Print the lines of the listing below, from the line with "Task: Click the purple lightning bolt icon" up to and including the line with "(x=19, y=416)", and leave the pictures out of your answer.

*Data to use:*
------------------------------------------------

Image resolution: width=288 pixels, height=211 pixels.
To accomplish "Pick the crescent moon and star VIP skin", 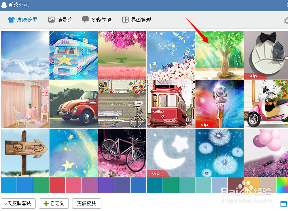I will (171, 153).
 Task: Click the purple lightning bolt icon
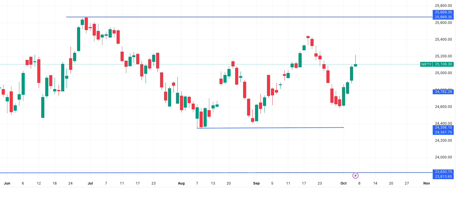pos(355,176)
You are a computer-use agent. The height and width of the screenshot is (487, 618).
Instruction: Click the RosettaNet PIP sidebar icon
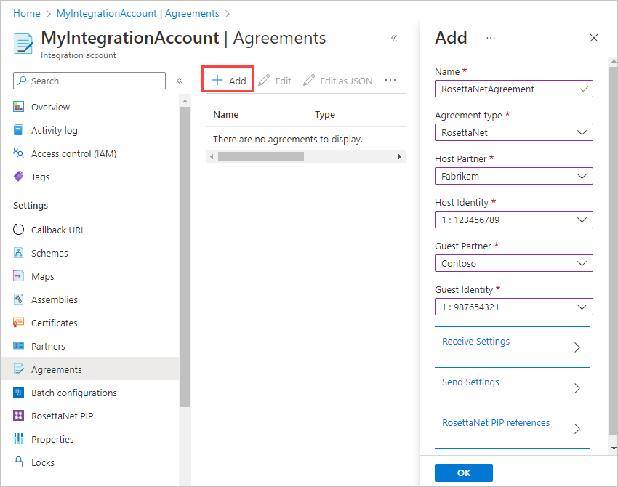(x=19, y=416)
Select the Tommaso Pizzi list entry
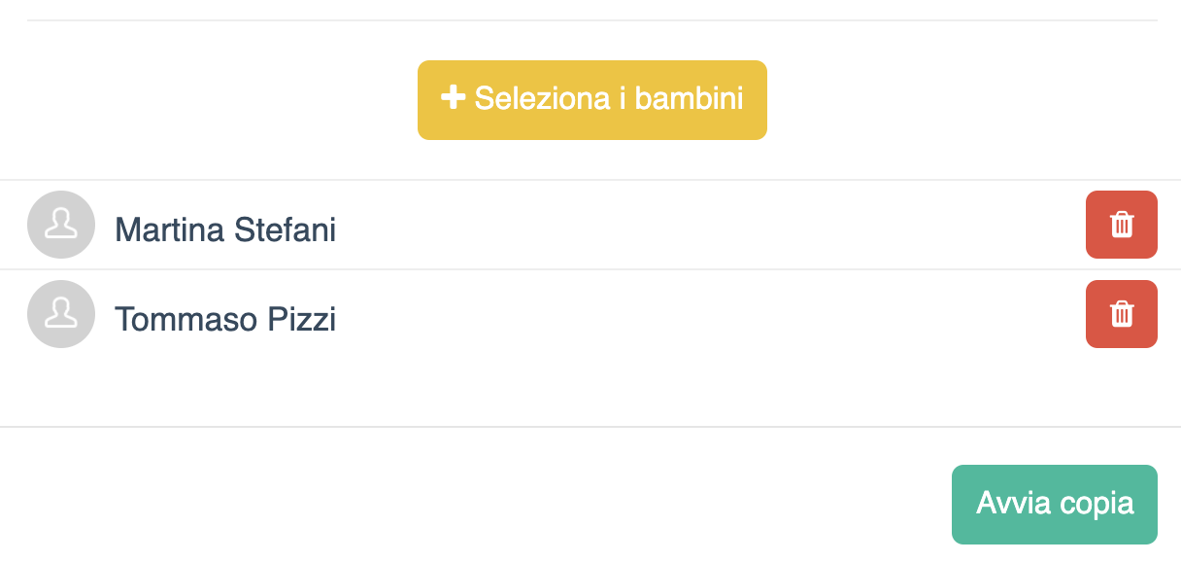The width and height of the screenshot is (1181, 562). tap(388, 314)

------------------------------------------------

*Exercise solution:*
 Task: Click the purple lightning bolt icon
pos(355,176)
You are a computer-use agent. The height and width of the screenshot is (487, 618).
Instruction: Click the RosettaNet PIP sidebar icon
(x=19, y=416)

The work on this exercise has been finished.